In previous blogs, we’ve talked about how pharmacist-owners can measure their pharmacy’s performance and improve it by using the right benchmarks. But what if you do all that and discover that your pharmacy’s profitability is still lagging? Finding the right answer matters, obviously. The more profitable it is, the more money an owner will get from selling a pharmacy business. And quite often the answer is relatively simple: waste.
Identifying and eliminating operational waste can make a big difference when an owner decides to sell a pharmacy.
Savvy potential buyers will probably take a very close look under the hood. They will comb through financial records and indicators of the business’s health like competitive landscape, location, staffing and store facilities, but they will also look for the subtle factors that might be undermining profitability.
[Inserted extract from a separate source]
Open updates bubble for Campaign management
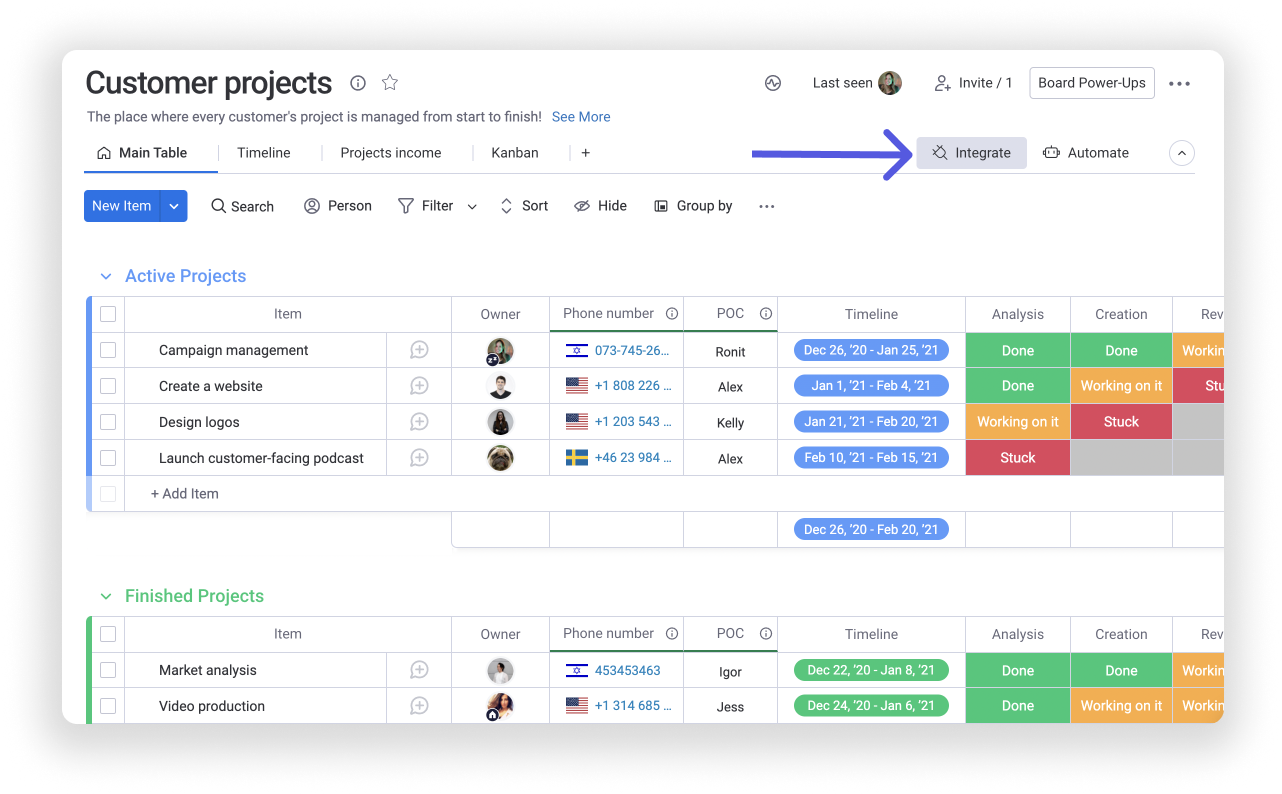Screen dimensions: 1282x794 (x=418, y=350)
If they find wasteful practices, then potential buyers are much more likely to come in with a lowball offer. And the pharmacist-owner might very well decide to take it.
You don’t want to be one of those pharmacist-owners. You want to drive the value of your pharmacy through waste reduction wherever possible. That process begins with knowing where waste can occur and figuring out what to do about it.
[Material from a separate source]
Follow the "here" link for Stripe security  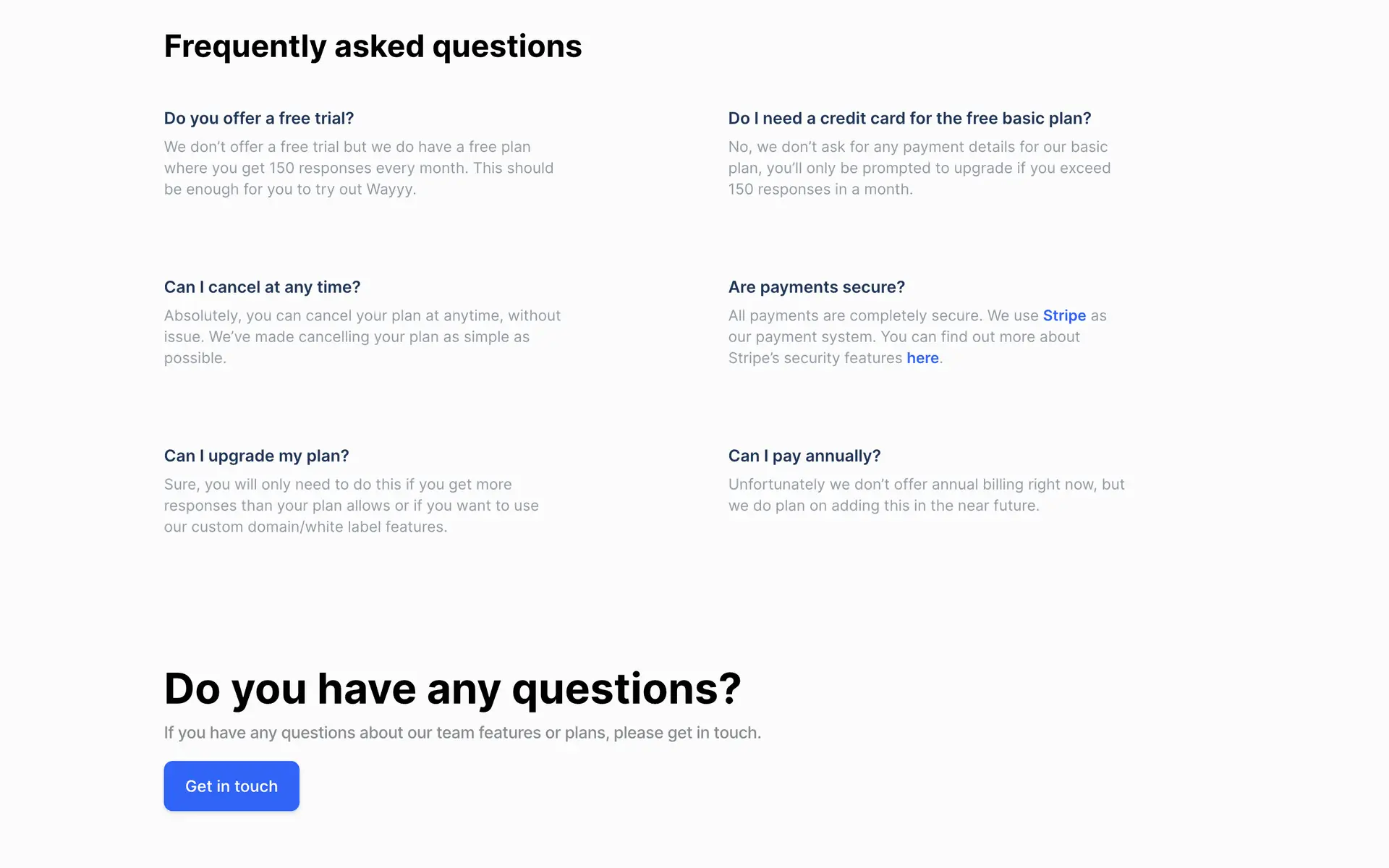click(x=922, y=358)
Where do you start? One useful approach is offered by Lean Six Sigma. It’s a management system that took off in the early 2000s as a way to reduce waste and defects. It’s actually a hybrid of two philosophies: the Lean methodology adopted by Toyota in the 1940s, and the Six Sigma approach developed at Motorola in the 1980s.
The details of Lean Six Sigma can get pretty technical, and they don’t all apply to your typical pharmacy operation. But the way it thinks about waste can be very useful, indeed. So, if you’re searching for what’s undermining your pharmacy’s efficiency and therefore its profitability, here are eight areas of waste that Lean Six Sigma highlights:
Defects
How often does someone in your dispensary fill an order in error? How often do prescriptions require reprocessing? How much time and money are wasted when you have to do that? And how can you fix it? Better technology? Staff training? More staff? Or maybe just different staff?
Overproduction
Does it often happen that your dispensary fills a prescription that no one picks up? Could an appointment-based model help prevent that from happening?
Waiting
How often does this happen? A technician waits for a pharmacist to finish something before they can finish their own task. Or vice versa. It might be just a few minutes, but if waiting occurs frequently throughout the day, then the wasted time can really add up. How can you stop playing the waiting game? Look at staff scheduling, at dispensary resourcing, and at whether better communications can help avoid so much standing around.
Non-utilized talent
The scope of practice for pharmacists and technicians is expanding everywhere these days. But are you still running your dispensary in the old-fashioned way? Are you maximizing the talents of your staff? Do you trust them to take on all the duties their roles allow? If not, why not? Are there opportunities for more training or new hires? Think about how to more efficiently delegate low-value and high-value tasks to get the most out of everybody.
Transportation
How efficient is your delivery system? Are there ways you can improve it?
Inventory
Goods that are just sitting around eat up space and resources. If they don’t move, you lose. Most pharmacist-owners we know manage their dispensary inventories pretty well, although appointment-based models and other strategies can often make it even better. Front-of-store is too often another story, however.
Motion
Here’s one many pharmacist-owners don’t even think about, but they should. If it takes five extra steps to get from the counter to the dispensary for every prescription, and you have to make the trip 20 times a day, that’s 100 yards wasted. Or about 11 miles a year. Multiply that by the number of dispensary staff you have, and you could be wasting hours and hours of time just getting from Point A to Point B. Spending just a little bit of money on better design can pay a big dividend.
Extra processing
Do all the tasks in your dispensary and front-of-store really serve any purpose? It’s worth taking a look and deciding whether they are really necessary. One of the most common examples of extra processing in pharmacies is over-documentation, in particular when it comes to professional services. Redundant efforts equal wasted time, and time equals money.
Considered individually, these areas of waste might seem like no big deal. But project their impact over time and they can do a lot to undermine the profitability of your pharmacy.